Once smallmouths migrate to summer habitat, conventional wisdom indicates they stay put unless floods or severe drought force them to move. This has been the assumption of most avid bass anglers, and most biologists, for many years, the theory buoyed by several early studies.

 

“Nearly all published studies on summer (defined here as postspawn, from mid-June through mid-August) movements have been based on recaptures of marked fish and have concluded that smallmouth bass stay within a relatively small area of a stream or river, often a single pool, unless environmental conditions become extreme,” Lyons and Kanehl wrote. “For example, in Jordan Creek (central Illinois), Larimore (1952) found that most tagged smallmouth bass had home pools that they rarely left during the summer, and that they occupied the same pools in successive years.
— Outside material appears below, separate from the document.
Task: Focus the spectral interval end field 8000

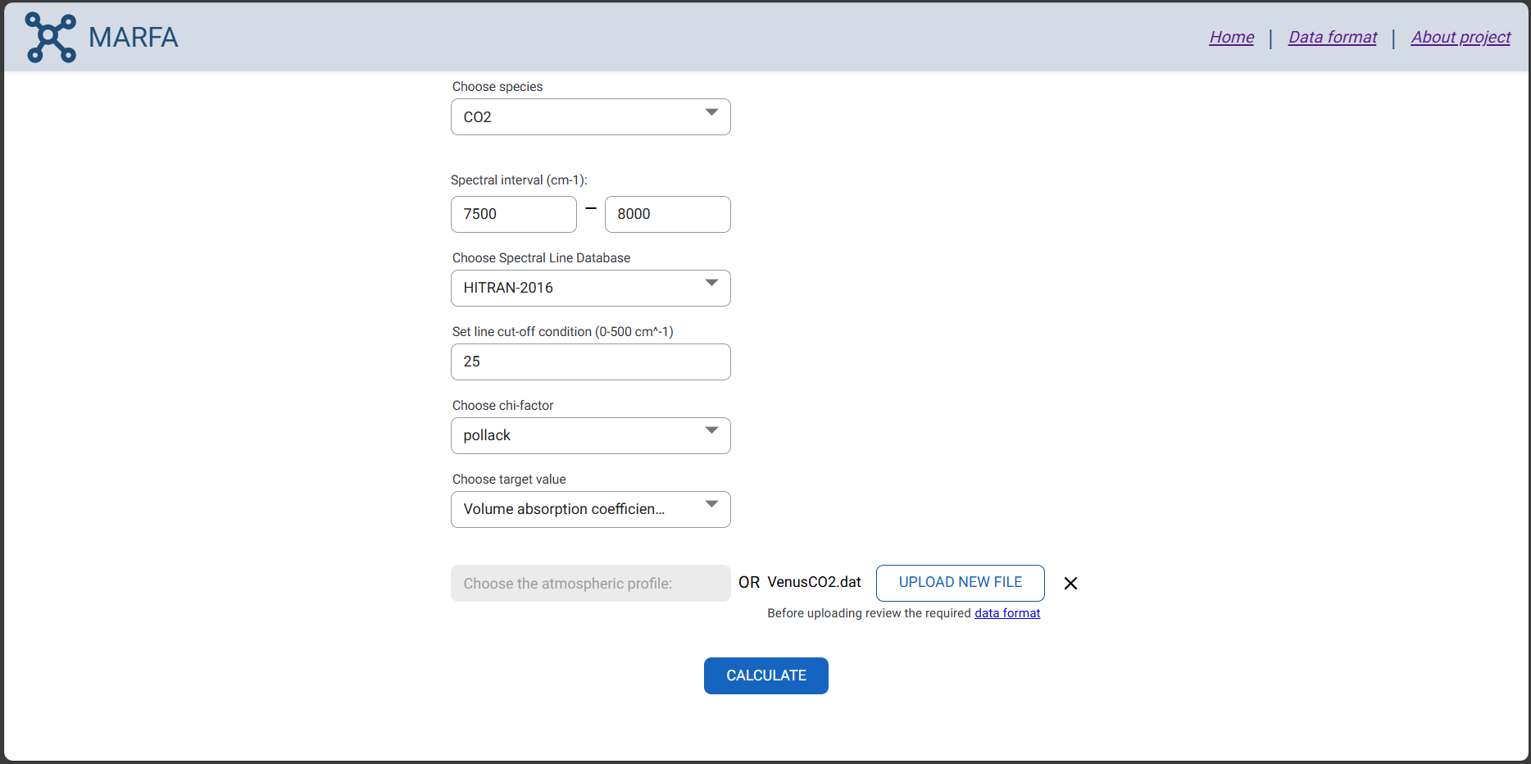Action: point(667,214)

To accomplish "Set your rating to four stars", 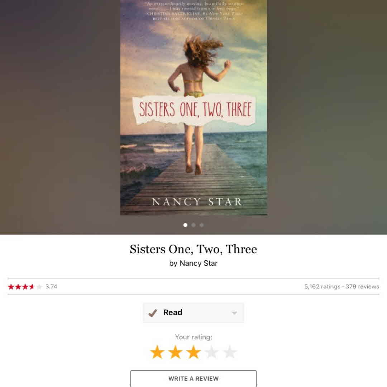I will (212, 352).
During severe drought, smallmouth bass moved over a mile downstream as their habitat dried up, but returned when the drought ended.”

 

Studies in Indiana (Gerking, 1953, 1959) discovered much the same thing. Smallmouths in those streams remained within reaches less than 365 yards long, and tagged fish were found in the same pools for several years in a row during summer. On the Snake River along the Idaho-Washington border, Munther (1970) reported that “most recaptured individuals came from the same pool where they were tagged, and 95 percent were recaptured within .75 miles of their release point.”

 

Smallmouths of the Jacks Fork in Missouri, however, ranged up to about 3 miles. Studies on the Des Moines in Iowa revealed that some smallmouths moved as much as 2 miles in summer, while most bass with tags moved no more than a quarter mile. In the Deerfield River in western Massachusetts, radio-tagged bass had home ranges that varied from 70 yards to over a mile.

 

“In our radio telemetry study,” continued Lyons and Kanehl, “five adult smallmouth bass were tracked during the summer of 1993; four in Otter Creek and one in the Pecatonica River. All of these fish stayed within a small area, never moving more than 200 yards upstream or downstream. In late June, an extended flood created flows more than two times normal, but no substantial movement occurred during this event. By mid-August, however, smallmouth bass began to leave Otter Creek on their migration to winter habitats.”

 

Since smallmouths tend to use the same seasonal habitats year after year, it must be assumed that their chosen summer habitat has the potential to provide a stable source of protein every year, with lots of rearing habitat for minnows, crayfish, aquatic insects, and a steady supply of plankton, since the metabolic requirements of smallmouths are greatest in summer. These areas tend to have structural diversity with inflows from lakes, tributary streams, or springs. The classic “riffle-pool” habitat of summer smallmouths provides oxygen through the mixing action of water running over shallow rock. The rocks and subsequent eddies provide plenty of habitat for crayfish and minnows, and the deeper pools gouged out downstream of the riffles provide prime areas for smallmouths to rest or hide.